Ben hikayedeki aşka takıldım ve orada kaldım. Size iyi okumalar.


11 Nisan 2022 Pazartesi

TATLI GELİR YAŞAMAYANA SAVAŞ

 


TATLI GELİR YAŞAMAYANA SAVAŞ

(Süss scheint der Krieg den Unerfahrenen)

Desiderus Erasmus

Çeviri: Şebnem Sunar

Can Klasik Yayınları

3.Basım - Ağustos 2021

76 sayfa


Kitabın adı çok ilgi çekici değil mi? "Tatlı Gelir Yaşamayana Savaş" 

Erasmus, bu cümleyi başka bir kitaptan alıntılamış. Orada geçen ifade şöyleymiş: "Acemi erin savaş istemesine pek itibar etmeyin; çünkü savaş, onu yaşamamış olanlara tatlı gelir." 

Yani;

"Onu yaşamamış olanlar için savaş tatlıdır; ama onu yaşayan birini, düşüncesi bile fazlasıyla ürpertir." sf.9

Benim anladığım; yazar burada oturduğu yerden savaş güzellemesi yapanlara sesleniyor. 

*

Erasmus 1466-1536 yılları arasında yaşamış. Savaşların olmazsa olmaz olduğu bir dönem. Savaş yapılması normal karşılanıyor, savaş sevmemek anormal bulunuyor. 

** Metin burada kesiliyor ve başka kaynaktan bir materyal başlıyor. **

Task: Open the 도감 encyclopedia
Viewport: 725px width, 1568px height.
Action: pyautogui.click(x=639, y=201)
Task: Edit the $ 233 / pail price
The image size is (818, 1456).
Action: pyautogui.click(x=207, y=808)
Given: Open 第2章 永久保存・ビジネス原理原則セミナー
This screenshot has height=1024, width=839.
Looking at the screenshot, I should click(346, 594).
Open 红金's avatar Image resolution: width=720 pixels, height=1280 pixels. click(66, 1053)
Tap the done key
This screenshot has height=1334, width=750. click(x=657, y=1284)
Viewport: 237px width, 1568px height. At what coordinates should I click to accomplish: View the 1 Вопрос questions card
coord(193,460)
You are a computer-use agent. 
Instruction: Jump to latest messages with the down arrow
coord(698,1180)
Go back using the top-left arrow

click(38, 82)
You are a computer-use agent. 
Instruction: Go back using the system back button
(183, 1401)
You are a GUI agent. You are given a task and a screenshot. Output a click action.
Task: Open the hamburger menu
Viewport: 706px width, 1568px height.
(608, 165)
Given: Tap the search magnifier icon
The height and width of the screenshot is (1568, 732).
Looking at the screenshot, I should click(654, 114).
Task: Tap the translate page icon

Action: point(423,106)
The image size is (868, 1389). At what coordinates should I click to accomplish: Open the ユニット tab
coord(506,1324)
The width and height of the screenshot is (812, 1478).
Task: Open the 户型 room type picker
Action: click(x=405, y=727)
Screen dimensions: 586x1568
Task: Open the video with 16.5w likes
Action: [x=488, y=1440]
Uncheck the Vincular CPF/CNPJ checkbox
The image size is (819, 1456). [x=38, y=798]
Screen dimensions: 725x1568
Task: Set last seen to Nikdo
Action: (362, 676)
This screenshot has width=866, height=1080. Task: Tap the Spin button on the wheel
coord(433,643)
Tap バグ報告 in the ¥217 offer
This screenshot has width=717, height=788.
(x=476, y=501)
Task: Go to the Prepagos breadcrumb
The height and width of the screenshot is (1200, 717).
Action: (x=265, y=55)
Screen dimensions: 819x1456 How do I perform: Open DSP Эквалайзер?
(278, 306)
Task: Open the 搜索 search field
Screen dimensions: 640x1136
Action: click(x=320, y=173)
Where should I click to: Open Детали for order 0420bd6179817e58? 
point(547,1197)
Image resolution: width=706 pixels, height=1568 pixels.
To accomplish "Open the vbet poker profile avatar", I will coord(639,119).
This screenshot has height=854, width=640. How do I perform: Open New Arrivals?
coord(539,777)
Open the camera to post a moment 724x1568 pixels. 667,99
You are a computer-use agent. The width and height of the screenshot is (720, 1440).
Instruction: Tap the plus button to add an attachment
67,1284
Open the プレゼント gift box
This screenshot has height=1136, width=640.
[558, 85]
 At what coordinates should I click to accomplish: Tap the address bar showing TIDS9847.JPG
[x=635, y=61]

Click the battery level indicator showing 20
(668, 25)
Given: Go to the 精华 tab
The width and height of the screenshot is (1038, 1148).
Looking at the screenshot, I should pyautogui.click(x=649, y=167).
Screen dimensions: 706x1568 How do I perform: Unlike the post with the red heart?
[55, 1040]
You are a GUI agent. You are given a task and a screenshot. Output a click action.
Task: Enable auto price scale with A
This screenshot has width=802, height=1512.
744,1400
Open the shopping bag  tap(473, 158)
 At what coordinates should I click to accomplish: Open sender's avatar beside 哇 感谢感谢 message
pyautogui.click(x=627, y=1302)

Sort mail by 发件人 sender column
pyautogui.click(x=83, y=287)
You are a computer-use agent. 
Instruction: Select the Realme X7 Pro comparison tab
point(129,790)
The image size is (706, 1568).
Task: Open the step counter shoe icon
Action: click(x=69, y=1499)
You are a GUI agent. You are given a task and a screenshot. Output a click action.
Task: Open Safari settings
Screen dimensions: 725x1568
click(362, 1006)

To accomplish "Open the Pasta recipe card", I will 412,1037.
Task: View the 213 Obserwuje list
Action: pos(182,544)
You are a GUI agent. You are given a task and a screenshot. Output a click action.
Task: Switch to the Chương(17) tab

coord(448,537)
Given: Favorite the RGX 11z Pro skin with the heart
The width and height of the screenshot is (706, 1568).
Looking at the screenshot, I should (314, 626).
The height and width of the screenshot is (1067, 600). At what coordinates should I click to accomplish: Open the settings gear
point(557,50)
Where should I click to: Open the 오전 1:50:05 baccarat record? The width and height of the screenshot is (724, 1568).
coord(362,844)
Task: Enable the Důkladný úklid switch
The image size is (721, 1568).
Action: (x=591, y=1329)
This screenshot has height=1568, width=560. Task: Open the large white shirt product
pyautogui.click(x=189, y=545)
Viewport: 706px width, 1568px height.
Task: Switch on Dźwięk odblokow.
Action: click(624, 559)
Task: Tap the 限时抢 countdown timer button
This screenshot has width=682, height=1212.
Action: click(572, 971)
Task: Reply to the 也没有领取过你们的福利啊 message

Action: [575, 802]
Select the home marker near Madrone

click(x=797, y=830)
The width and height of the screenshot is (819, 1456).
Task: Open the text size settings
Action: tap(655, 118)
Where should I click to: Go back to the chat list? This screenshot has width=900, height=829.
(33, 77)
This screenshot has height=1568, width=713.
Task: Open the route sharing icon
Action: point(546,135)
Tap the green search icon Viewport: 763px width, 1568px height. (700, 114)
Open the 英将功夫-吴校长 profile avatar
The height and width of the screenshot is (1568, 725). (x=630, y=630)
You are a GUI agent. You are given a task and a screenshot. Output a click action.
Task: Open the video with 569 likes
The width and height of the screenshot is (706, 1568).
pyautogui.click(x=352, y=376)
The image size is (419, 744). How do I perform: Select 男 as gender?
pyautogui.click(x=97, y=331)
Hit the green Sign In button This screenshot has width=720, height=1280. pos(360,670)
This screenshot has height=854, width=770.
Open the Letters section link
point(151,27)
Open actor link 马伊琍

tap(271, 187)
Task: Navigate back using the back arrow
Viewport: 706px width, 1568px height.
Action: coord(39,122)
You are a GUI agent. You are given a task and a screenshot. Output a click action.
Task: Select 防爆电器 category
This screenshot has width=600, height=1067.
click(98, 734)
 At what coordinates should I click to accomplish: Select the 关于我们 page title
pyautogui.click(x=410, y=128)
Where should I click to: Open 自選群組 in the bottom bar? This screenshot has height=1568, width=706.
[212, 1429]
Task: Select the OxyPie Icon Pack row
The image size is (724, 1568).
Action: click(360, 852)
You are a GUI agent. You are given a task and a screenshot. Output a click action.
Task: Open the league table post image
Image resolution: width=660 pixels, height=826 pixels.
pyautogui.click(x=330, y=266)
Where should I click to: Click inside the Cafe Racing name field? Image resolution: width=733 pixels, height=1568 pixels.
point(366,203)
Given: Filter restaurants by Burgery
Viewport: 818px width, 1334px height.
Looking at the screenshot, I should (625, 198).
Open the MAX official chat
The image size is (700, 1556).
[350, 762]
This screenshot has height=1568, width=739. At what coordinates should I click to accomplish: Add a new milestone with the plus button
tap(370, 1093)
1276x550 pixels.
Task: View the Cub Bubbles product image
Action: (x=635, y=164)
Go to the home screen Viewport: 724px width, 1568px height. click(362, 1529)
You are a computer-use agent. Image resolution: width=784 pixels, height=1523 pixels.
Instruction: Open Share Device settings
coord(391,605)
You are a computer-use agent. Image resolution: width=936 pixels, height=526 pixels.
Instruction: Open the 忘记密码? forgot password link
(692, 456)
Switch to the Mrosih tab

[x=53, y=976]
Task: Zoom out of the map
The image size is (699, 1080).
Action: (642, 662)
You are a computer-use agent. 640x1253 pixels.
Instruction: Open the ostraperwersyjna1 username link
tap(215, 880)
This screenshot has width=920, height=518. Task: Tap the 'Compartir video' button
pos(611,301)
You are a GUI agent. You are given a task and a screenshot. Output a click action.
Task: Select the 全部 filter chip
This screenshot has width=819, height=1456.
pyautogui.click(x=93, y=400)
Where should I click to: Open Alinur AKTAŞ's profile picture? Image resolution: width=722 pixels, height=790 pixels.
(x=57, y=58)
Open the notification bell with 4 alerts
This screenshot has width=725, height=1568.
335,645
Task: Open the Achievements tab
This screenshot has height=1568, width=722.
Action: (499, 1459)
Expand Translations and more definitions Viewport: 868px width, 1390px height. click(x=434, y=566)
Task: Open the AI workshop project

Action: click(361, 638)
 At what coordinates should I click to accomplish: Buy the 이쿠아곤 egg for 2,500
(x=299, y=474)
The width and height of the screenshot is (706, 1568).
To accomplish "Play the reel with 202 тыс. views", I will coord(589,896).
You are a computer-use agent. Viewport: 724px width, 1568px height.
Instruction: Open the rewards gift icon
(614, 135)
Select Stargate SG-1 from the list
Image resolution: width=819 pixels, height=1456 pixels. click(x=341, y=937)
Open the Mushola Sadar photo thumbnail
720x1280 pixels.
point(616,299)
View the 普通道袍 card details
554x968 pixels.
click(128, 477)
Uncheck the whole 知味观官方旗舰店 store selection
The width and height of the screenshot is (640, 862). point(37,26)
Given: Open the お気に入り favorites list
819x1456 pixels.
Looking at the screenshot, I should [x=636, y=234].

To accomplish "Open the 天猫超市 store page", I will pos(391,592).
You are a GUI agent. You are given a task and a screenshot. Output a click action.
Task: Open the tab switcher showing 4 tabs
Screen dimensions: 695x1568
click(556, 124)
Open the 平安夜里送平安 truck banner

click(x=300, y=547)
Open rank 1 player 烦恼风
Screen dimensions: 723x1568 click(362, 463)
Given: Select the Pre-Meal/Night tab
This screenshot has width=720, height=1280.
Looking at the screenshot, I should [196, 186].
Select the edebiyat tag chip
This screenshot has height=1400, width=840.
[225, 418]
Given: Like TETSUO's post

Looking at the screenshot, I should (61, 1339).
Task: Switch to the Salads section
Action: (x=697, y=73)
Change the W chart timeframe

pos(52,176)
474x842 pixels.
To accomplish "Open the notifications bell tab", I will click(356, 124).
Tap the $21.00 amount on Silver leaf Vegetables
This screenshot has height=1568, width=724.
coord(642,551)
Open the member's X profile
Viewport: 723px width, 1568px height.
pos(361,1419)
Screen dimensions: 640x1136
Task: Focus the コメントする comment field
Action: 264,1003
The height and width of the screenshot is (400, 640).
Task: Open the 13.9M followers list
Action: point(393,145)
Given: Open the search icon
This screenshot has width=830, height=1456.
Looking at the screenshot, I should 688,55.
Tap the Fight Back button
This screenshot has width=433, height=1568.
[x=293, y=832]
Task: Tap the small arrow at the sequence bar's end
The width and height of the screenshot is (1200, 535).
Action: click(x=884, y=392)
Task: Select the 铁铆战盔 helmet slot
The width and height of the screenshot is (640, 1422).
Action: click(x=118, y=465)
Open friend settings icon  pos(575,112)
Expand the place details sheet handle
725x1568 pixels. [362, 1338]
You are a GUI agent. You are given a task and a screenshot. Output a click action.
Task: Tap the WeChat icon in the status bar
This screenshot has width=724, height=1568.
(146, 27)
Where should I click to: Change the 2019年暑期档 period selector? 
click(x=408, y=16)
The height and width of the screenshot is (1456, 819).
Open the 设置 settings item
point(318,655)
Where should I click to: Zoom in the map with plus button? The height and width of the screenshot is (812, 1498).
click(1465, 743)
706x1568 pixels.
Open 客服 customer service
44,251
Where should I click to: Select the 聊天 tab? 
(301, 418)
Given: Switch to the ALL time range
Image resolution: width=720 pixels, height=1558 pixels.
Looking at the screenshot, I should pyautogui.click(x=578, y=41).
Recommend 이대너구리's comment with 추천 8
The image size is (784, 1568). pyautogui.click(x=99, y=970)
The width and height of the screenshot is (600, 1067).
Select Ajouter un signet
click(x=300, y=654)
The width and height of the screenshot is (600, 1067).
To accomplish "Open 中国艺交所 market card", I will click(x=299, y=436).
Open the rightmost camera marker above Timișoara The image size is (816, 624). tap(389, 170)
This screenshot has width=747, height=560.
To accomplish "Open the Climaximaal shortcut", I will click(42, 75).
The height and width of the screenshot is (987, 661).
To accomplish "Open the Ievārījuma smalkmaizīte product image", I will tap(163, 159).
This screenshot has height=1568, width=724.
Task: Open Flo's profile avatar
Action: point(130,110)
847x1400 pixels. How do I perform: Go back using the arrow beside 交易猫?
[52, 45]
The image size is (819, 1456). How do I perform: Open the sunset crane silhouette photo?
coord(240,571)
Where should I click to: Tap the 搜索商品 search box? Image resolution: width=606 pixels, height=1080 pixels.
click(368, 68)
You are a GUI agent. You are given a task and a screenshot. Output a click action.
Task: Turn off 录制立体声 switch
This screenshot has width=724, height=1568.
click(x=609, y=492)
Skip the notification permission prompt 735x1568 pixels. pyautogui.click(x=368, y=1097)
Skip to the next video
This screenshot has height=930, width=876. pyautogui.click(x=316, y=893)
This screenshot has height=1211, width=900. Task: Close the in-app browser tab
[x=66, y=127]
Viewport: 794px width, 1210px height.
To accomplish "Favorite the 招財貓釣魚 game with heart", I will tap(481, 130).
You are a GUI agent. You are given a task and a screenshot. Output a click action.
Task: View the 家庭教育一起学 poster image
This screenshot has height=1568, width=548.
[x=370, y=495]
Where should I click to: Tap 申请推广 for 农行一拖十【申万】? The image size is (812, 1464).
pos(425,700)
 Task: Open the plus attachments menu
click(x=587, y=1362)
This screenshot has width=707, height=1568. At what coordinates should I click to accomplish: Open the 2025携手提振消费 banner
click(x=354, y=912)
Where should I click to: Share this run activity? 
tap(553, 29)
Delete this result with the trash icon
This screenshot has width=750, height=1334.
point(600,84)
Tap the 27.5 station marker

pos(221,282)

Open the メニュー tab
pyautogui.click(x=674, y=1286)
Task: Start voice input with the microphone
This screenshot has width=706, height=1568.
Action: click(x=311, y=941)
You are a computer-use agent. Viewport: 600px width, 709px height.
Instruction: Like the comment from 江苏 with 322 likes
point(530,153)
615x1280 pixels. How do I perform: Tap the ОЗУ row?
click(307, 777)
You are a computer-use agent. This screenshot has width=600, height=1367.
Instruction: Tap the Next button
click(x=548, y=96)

Erasmus, insanın barış ve iyilik için yaratıldığını, savaşın ise bu varoluşa aykırı olduğunu savunuyor. Savunusunu insanların ve hayvanların fiziksel özelliklerini karşılaştırarak anlatıyor. Boğaların boynuzları, aslanların pençeleri, kirpilerin dikenleri, yılanların zehirleri varken insanın savaşmaya yarar bir fiziksel özelliği olmamasını gösteriyor. 

"İnsanın uzuvlarında kavga ya da bir saldırı esnasında kullanabileceği hiçbir şey yoktur. Bütün bunlarla beraber diğer canlıların çoğunlukla -doğar doğmaz- kendilerini hayatta tutmaya muktedir oldukları söylenebilir; yalnızca insan, uzun süre büsbütün dış yardıma bağımlı kalacak şekilde dünyaya gelir. Ne konuşabilir, ne yürüyebilir ne de besine ulaşabilir, yalnızca ağlayıp sızlayarak yardım isteyebilir: Böylece buradan insanın tümüyle dostluk için doğan tek canlı olduğu sonucuna varılabilir." sf.12

Doğru ve bir o kadar masum.

Yazar, savaşı insana o kadar yakıştırmıyor ki savaşan insanların adeta hayvana benzediğini söylüyor. Surat ifadeleri, öfke fışkıran gözler, silahlardan çıkan sesler, gök gürültüsü gibi top patlamaları, kanlar, parçalanan uzuvlar... 

Hatta hayvanların bile dövüşürken daha az vahşi olduğunu söylüyor:

"...Hayvanlar kapışırken kendi silahlarıyla kapışırlar; oysa biz insanlar, insanı yok etmek üzere kötü şeytanlar icat etme sanatıyla doğaya karşı donanımlanırız. Kaldı ki hayvanlar gelişigüzel bir nedenle vahşileşmezler, açlık onları savaşma hiddetine ittiğinde, kendilerini tehdit altında hissettiklerinde ya da yavruları için korktuklarında vahşileşirler. Oysa biz ne sudan sebeplerle, ulu Tanrım, ne savaş tragedyaları çıkarırız! En önemsiz unvan talebi için, çocukça bir öfke yüzünden, bir kadının kaçırılmasından ötürü ve bunlardan çok daha gülünç nedenlerle." sf.19

Savaş sonrasında da dağılan aileler ve yerleşimler nedeniyle savaşın faturasının çok ağır olduğunu savunuyor. 

Savaş zamanı;

"Hayvanlar çalınır, ekinler ezilir, köylüler katledilir, köyle yakılır, inşa edilmesi yüzyıllar süren en gelişmiş kentler, tek bir baskınla yerle bir edilir." sf.32

Barış zamanı ise;

"Tarlalar işlenir, bahçeler yeşile durur, çayırlarda muhteşem sürüler otlar, köyler kurulur, şehirler inşa edilir, yıkılanlar yenilenir, binalar süslenip genişletilir, refah artar ve eğlenceye önem verilir, yasalara saygı gösterilir..." sf.32

O yüzden de barış, savaştan daha iyidir sonucunu anlamamızı istiyor yazar. 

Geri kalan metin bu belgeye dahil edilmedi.